Натан Эйдельман
Творческая история «Пиковой дамы»


Журнал «ЗНАНИЕ — СИЛА»

Номер 11/2004.


Натан Эйдельман стремительно ворвался в нашу литературу, в нашу историческую науку, более того, в нашу общественную и духовную жизнь и еще того более, в частную жизнь каждого из нас, в наше сознание, в нашу душу, определил многие наши представления, оценки, интересы, стал одним из тех, кто своей деятельностью, своими суждениями, своим присутствием обозначает духовный уровень своего времени?.

Так вскоре после смерти Натана Эйдельмана писал известный писатель Владимир Порудоминский. Сегодня, 15 лет спустя, мы повторяем его слова с еще большим основанием. Время все ставит на свои места, отделяя зерна от плевел. Именно поэтому книги его востребованы. Они на редкость современны!

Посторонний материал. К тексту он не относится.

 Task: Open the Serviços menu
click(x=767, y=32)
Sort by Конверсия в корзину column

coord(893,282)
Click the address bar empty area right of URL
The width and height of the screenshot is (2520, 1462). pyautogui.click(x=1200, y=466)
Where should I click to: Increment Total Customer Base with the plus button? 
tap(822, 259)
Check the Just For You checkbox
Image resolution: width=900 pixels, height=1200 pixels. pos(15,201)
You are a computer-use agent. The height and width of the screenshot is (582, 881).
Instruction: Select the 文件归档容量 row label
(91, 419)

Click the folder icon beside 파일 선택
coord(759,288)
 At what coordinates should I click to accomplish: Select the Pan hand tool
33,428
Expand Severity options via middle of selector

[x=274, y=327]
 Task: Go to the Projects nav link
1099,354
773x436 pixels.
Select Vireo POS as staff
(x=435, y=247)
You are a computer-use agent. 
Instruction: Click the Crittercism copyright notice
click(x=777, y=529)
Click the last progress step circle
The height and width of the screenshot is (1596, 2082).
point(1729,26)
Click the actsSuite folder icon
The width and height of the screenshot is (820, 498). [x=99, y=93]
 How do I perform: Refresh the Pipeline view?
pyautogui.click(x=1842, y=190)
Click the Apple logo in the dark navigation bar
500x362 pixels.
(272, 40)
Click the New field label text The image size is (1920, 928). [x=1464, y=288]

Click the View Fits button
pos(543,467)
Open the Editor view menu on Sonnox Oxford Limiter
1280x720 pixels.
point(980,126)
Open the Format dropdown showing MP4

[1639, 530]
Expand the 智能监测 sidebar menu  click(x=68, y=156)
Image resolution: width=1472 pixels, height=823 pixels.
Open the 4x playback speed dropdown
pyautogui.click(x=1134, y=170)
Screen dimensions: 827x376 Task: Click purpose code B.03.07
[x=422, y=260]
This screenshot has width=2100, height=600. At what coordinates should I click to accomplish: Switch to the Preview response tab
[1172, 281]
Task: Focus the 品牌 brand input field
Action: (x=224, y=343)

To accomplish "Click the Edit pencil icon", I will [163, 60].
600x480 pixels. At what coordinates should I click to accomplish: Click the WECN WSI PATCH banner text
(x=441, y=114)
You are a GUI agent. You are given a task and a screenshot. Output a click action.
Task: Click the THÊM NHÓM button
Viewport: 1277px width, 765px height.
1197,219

На редкость ко времени. Недаром издательство «Вагриус» готовит сейчас к изданию собрание сочинений Н. Эйдельмана.

В декабре 1984 года в Музее А.С. Пушкина проходила научная конференция «Мир Пиковой дамы». Тогда, двадцать лет назад, Натан Эйдельман выступал с докладом «Творческая история Пиковой дамы», докладом талантливым и ярким, как все, что он делал.

Сегодня, в годовщину его смерти, мы предлагаем письменный вариант этого доклада.


Известна мистика "Пиковой дамы", которая, в частности, и в полном отсутствии автографов. Как будто Пушкин специально позаботился об этом. Для большинства произведений автографы есть, здесь же — только отдельные фрагменты, которые делают повесть еще загадочнее. Главный же источник — текст в "Библиотеке для чтения".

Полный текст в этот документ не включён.